Sabato scorso sono andato a conoscere due studenti a Metepec. Da quando siamo in pandemia ho sempre avuto studenti muovi ma più della metà non li conosco di persona quindi ora che sono in questa zona ho voglia di conoscere quelli che risultano più vicino e quelli che non mi stanno sul cazzo.

Così, abbiamo fatto serata alternativa. Lavorando da lunedì a sabato non ho mai voglia di uscire ma il Didi (rivale dell’Uber) aiuta a darti la spinta per uscire di casa senza sentire l’ansia di dover prendere la macchina. Arrivati quando ancora il sole era alto, ne abbiamo approfittato per girare per il paese prima dell’arrivo degli amici.

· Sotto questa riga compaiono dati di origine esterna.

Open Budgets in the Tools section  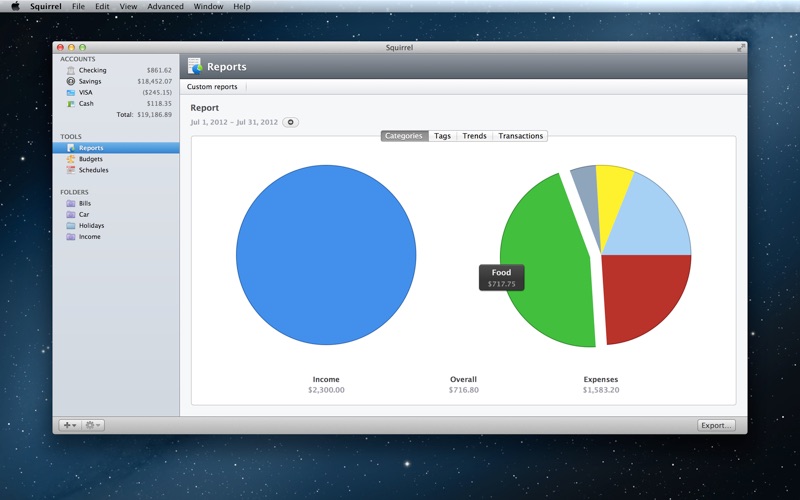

Metepec è un pueblo fresón, gioiello alla corona della valle di Toluca. Come tutti i paesini del Messico è stato fondato nel cinquecento e rotti, stavolta fai francescani, su un precedente insediamento precolombiano. Ha delle belle chiese, il centro è tenuto bene e mi ha dato la sensazione di stare camminando per Coyoacan. Dal 2012 ha vinto il titolo di pueblo magico, una sorta di programma di promozione turistica simile all’italico Borghi d’Italia. Vicino a casa mia a Vicenza uno dei pueblos mágicos era Asolo. Con i soldi che arrivano dal governo si mantiene pulita e brillante l’immagine del paese e si promuove il turismo.

I turisti sono tutti locali, ma più che turisti potremmo chiamarli gente che va a passeggio. La città infatti si riempie di gente appena scende l’oscurità. Una sequenza di ristoranti, bar, discoteche e osterie che fanno contenti tutti. Noi che siamo un po’ più ruspanti ci siamo lanciati nel mercatino di garnachas con i classici tacos, quesadillas, pozole, pambazos. Sbavate pure.

Usciti da lì siamo andati in uno dei posti più belli della nazione, il bar Dos de abril. È un osteria di quelle vecchio stile, piena di murales all’interno, con le porte che si aprono stile saloon dei film spaghetti western. Dentro, la signora che serve è la stessa che ha fondato il bar. Piatto forte, anzi chupe forte è la garañona, un liquore digestivo a base di erbe, forte è buonissimo.

È verde e si può bere in bicchierini o farlo come cocktail, allungandolo e annacquandolo con altri ingredienti. Si può addirittura comprare la bottiglia. Tutto molto economico, 30 pesos il bicchiere o 170 la bottiglia. Spettacolare. C’ero già stato molto tempo fa ma l’avevo scordato.

Anche questo posto va visitato, soprattutto se gironzolate vicino a Toluca.